### The problem
Convert the items from the line containing "Proclamarea canonizării celor" through the line containing "Noiembrie (204, 186)", both included, into a Markdown table with the columns Row and Item line, skipping any blank lines.

### Listing

* START *

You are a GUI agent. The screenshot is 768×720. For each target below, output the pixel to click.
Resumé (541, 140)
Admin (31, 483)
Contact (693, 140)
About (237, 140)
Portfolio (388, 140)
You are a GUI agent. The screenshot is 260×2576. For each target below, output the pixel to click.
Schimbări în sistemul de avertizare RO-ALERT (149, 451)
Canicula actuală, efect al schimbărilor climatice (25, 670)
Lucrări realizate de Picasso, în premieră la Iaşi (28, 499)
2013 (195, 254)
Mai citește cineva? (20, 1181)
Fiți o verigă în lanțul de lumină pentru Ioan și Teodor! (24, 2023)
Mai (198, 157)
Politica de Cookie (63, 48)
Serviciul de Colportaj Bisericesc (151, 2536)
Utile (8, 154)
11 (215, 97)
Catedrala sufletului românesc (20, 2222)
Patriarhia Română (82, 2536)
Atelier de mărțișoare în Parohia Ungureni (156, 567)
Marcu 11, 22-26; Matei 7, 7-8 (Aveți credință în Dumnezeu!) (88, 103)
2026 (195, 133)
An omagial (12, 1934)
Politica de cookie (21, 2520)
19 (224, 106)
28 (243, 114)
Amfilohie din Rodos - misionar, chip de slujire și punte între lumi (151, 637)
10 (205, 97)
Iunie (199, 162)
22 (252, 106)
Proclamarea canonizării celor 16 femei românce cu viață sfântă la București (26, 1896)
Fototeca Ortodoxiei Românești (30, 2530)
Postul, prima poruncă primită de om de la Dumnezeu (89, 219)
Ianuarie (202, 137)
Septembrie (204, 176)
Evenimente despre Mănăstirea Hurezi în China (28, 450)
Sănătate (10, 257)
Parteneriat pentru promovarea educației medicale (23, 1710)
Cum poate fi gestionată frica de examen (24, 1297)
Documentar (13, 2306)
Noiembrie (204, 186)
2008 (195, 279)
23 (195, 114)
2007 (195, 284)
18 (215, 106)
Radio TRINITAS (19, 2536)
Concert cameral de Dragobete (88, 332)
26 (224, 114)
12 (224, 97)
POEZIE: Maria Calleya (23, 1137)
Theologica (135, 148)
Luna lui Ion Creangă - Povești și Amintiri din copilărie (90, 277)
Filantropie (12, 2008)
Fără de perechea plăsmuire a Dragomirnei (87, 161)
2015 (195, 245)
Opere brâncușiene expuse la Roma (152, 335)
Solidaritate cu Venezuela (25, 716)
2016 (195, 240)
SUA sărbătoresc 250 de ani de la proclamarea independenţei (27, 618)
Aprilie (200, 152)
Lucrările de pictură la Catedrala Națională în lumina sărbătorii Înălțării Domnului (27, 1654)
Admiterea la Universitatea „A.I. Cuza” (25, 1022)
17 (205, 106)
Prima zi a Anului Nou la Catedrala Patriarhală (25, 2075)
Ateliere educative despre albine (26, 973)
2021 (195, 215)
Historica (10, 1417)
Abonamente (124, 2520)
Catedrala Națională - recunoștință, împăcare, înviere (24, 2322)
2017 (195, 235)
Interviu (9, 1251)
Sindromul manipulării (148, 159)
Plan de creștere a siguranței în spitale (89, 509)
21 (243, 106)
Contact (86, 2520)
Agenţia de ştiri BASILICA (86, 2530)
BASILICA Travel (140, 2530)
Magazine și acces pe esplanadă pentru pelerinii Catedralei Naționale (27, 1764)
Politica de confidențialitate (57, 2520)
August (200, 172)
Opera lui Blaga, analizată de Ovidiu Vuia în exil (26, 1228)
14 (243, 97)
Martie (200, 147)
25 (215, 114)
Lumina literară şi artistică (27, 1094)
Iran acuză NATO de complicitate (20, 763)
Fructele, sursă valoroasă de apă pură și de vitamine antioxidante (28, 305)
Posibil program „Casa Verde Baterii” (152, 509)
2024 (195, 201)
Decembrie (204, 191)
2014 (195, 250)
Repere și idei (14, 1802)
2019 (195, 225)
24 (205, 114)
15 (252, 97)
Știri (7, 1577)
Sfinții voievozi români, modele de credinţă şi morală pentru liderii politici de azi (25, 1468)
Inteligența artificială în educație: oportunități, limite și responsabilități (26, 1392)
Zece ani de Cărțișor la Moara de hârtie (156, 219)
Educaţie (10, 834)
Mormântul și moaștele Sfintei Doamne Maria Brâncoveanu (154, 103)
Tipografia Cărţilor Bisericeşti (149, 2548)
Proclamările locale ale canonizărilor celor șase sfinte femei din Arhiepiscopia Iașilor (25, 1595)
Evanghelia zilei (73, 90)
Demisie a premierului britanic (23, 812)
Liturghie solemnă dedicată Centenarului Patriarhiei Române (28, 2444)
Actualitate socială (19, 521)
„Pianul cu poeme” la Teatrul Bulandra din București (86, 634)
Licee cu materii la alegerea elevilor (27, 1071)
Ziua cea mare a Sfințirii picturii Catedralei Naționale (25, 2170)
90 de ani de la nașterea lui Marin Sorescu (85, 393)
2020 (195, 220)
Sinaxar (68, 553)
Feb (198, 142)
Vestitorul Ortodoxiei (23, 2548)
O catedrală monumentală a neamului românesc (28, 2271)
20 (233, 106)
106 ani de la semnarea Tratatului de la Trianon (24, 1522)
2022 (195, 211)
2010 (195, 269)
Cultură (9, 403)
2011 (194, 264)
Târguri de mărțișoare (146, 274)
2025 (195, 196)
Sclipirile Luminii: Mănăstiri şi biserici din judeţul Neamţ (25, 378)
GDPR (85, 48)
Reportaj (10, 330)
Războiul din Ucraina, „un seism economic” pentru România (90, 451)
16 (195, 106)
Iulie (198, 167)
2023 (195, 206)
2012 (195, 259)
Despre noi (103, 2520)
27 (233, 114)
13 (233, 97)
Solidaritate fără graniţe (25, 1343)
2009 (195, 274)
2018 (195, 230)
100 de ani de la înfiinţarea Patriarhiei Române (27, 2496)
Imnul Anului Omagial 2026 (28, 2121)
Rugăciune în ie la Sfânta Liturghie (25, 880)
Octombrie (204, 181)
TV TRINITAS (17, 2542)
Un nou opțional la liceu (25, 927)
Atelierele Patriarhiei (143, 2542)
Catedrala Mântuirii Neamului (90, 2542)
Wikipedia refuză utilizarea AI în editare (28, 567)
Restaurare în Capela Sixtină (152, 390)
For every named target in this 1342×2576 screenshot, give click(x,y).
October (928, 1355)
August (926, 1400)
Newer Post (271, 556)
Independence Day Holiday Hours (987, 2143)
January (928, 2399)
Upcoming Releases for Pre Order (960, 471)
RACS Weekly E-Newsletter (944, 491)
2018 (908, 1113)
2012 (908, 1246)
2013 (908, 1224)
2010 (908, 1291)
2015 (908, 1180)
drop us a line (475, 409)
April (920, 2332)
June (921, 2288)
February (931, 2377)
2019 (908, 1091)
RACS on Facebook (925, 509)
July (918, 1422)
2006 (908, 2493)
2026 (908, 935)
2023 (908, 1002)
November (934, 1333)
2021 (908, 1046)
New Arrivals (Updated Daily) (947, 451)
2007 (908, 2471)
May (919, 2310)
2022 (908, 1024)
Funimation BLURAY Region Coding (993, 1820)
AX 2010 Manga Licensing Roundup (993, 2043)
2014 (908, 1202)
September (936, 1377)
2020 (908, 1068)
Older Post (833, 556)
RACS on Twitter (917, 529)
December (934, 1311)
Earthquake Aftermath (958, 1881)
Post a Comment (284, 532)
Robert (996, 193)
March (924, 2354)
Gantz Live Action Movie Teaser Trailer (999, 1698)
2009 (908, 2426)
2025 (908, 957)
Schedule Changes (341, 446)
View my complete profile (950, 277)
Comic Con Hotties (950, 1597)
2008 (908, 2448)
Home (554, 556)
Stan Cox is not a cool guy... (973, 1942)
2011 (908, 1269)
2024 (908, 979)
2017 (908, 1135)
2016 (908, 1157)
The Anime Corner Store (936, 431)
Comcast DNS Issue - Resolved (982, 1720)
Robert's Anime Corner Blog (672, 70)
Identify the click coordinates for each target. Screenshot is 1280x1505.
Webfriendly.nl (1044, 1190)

* END *

### Response for this exercise
| Row | Item line |
|---|---|
| 1 | Proclamarea canonizării celor 16 femei românce cu viață sfântă la București (26, 1896) |
| 2 | Fototeca Ortodoxiei Românești (30, 2530) |
| 3 | Postul, prima poruncă primită de om de la Dumnezeu (89, 219) |
| 4 | Ianuarie (202, 137) |
| 5 | Septembrie (204, 176) |
| 6 | Evenimente despre Mănăstirea Hurezi în China (28, 450) |
| 7 | Sănătate (10, 257) |
| 8 | Parteneriat pentru promovarea educației medicale (23, 1710) |
| 9 | Cum poate fi gestionată frica de examen (24, 1297) |
| 10 | Documentar (13, 2306) |
| 11 | Noiembrie (204, 186) |